Bim attacks blood vessels that feed Tumors

The Walter and Eliza Hill Institute, Molecular Genetics of Cancer and Haematology found that Bim can kill the blood vessels that feed oxygen and nutrients to cancerous tumors in breast and lung cancers. By increasing levels of Bim in blood vessel cells, the blood vessels begin to die and cancerous tumors are no longer supplied by nutrient rich blood.

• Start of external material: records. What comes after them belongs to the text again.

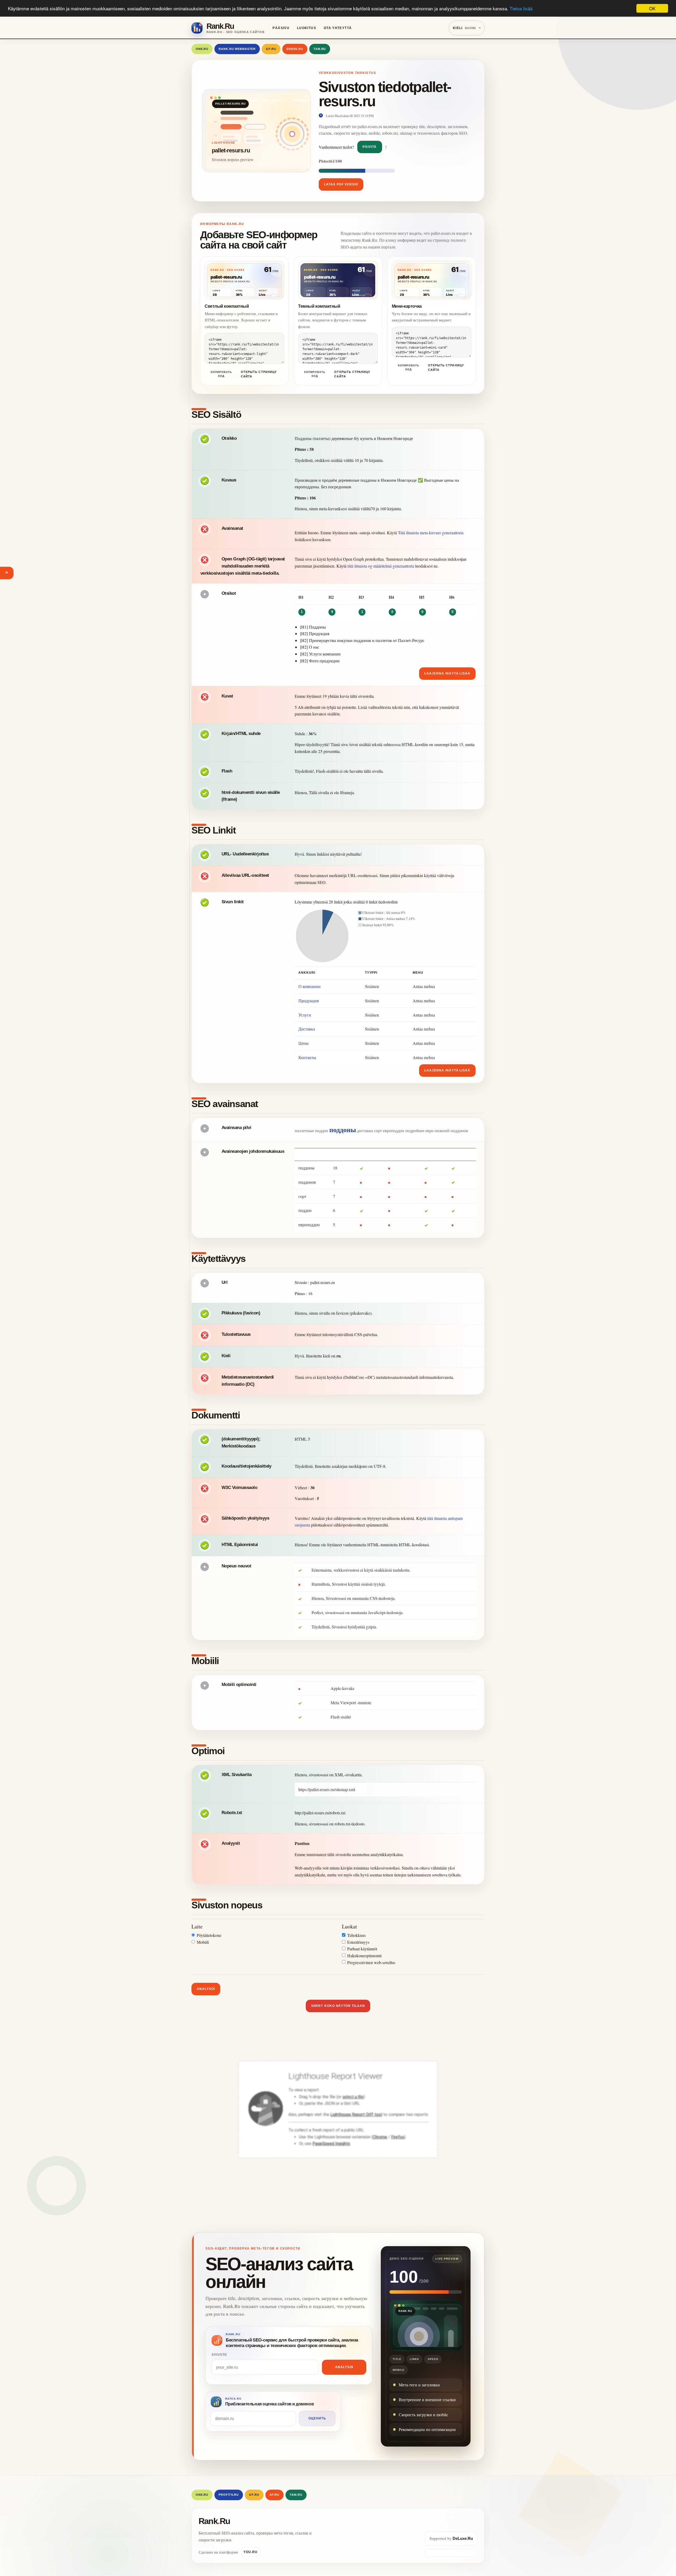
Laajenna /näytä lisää (447, 673)
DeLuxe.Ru (463, 2538)
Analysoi (206, 1989)
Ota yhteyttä (338, 28)
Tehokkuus (356, 1935)
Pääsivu (281, 28)
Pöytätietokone (209, 1935)
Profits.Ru (229, 2494)
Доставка (306, 1029)
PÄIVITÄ (370, 147)
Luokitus (306, 28)
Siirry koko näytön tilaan (338, 2006)
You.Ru (250, 2552)
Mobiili (203, 1942)
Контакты (307, 1057)
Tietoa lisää (521, 8)
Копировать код (221, 374)
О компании (309, 986)
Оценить (317, 2418)
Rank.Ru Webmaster (237, 48)
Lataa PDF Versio (341, 184)
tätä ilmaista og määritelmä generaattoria (381, 566)
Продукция (308, 1000)
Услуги (304, 1015)
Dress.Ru (295, 48)
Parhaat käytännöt (362, 1948)
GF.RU (271, 48)
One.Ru (202, 48)
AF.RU (274, 2494)
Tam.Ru (319, 48)
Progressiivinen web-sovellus (371, 1962)
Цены (303, 1043)
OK (652, 8)
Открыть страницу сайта (259, 374)
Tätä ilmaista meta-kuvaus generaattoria (430, 532)
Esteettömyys (358, 1942)
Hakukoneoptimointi (364, 1955)
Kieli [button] (464, 28)
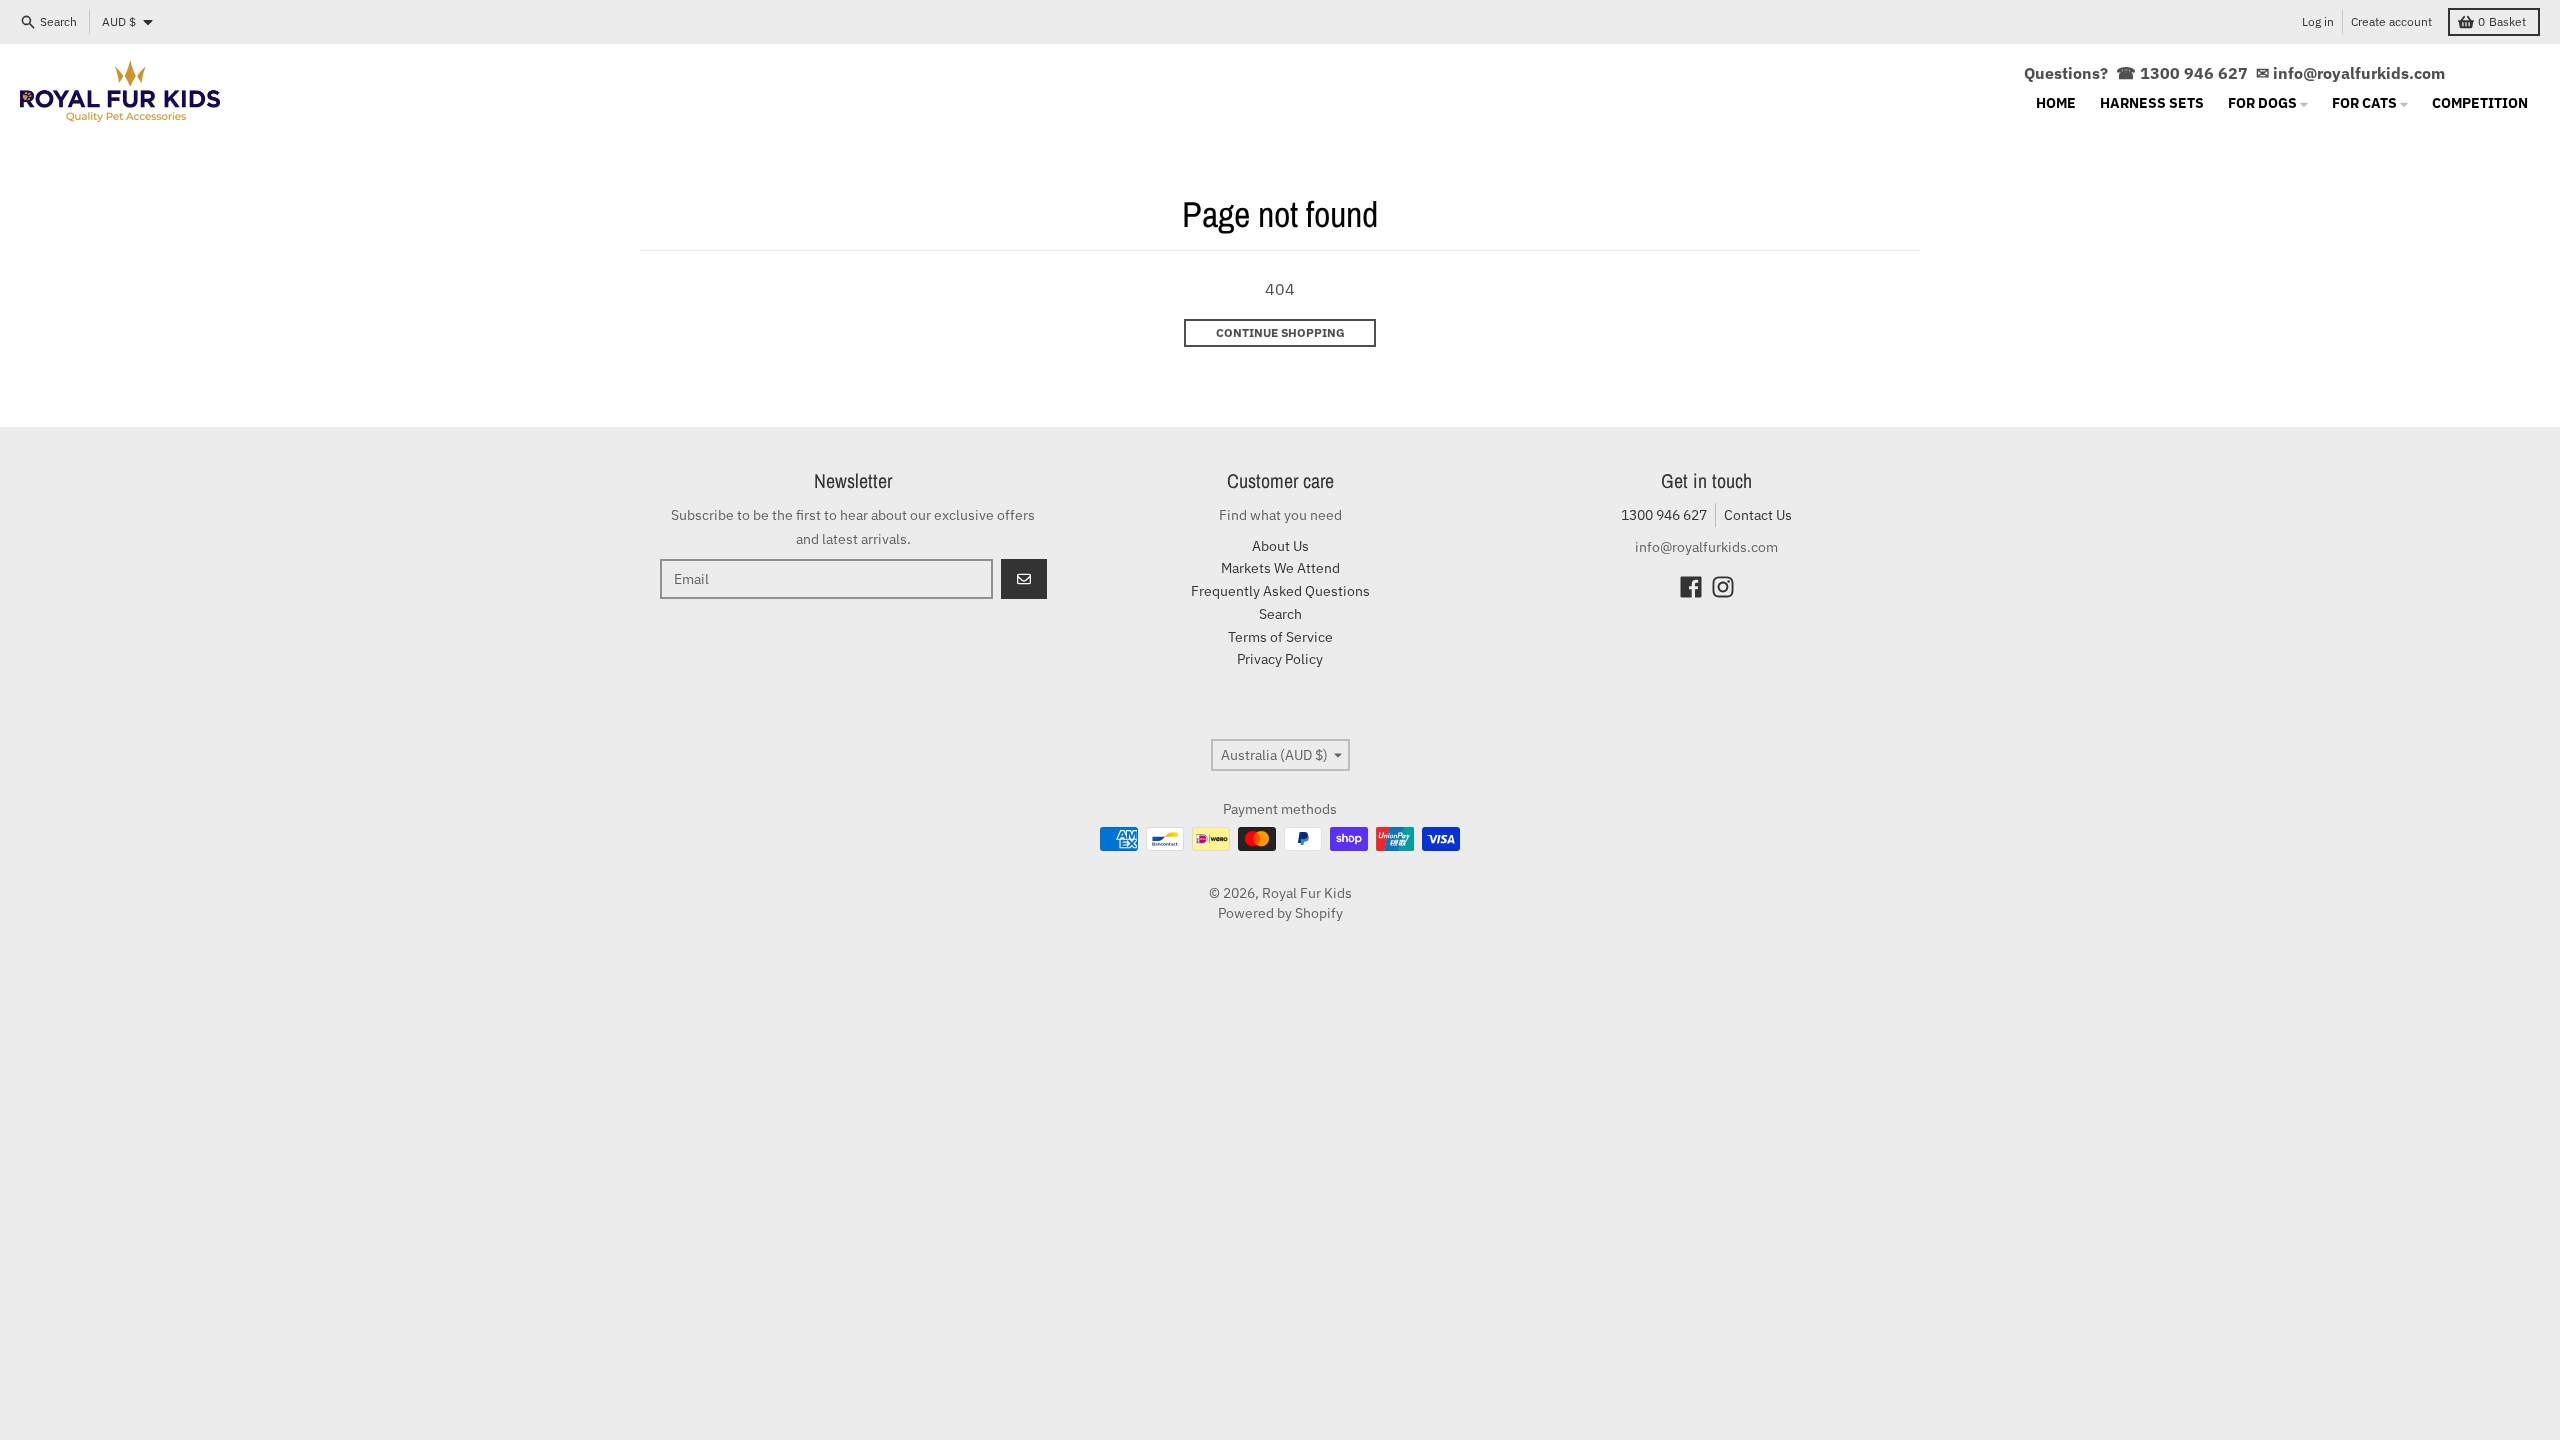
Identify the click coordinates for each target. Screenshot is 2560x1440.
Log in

The Bim molecule has an association with the protein, vascular endothelial growth factor (VEGF) that stimulates endothelial cells in the walls of blood vessels. When the levels of VEGF are high in cells, the Bim molecule is blocked. Cancerous tumor cells encourage the production of VEGF and this leads to a decrease in Bim in the tumor blood vessel cells. Conversely, if VEGF production is decreased, Bim levels can increase, which can lead to death of blood vessel cells and the overall death of the entire blood vessel.

When scientists from the Walter and Eliza Hill institute decreased VEGF levels through the use of anti-angiogenic drugs (drugs that reduce growth of blood vessels), the number of tumor blood vessels decreased and the tumors started to shrink in size. However, the active version of Bim must be present in blood vessel cells for VEGF levels to decrease. This was determined in mice that did not actively express Bim. When levels of VEGF were decreased, the number of tumor blood vessels did not correspondingly decrease.

Other drugs that mimic the mechanism of Bim may also have promise as cancer fighting treatments. These drugs are known as BH3-mimetics that also reduce the blood supply to cancerous tumors. BH3-mimetics have also been shown to directly activate tumor death when used in combination with chemotherapeutic drugs and BH3-mimetics which may kill the tumor’s endothelial cells.

Hence, multiple steps can be incorporated into cancer treatments that take into account drugs that directly affect the tumor cells, anti-angiogenic drugs that reduce the blood supply to the tumor by impacting the blood vessel cells, and BH3-memetics that assist the anti-tumor drug and the anti-angiogenic drug.
Beyacizumab (Avastin®), an anti-angiogenic drug, has been approved by the U.S. Food and Drug Administration.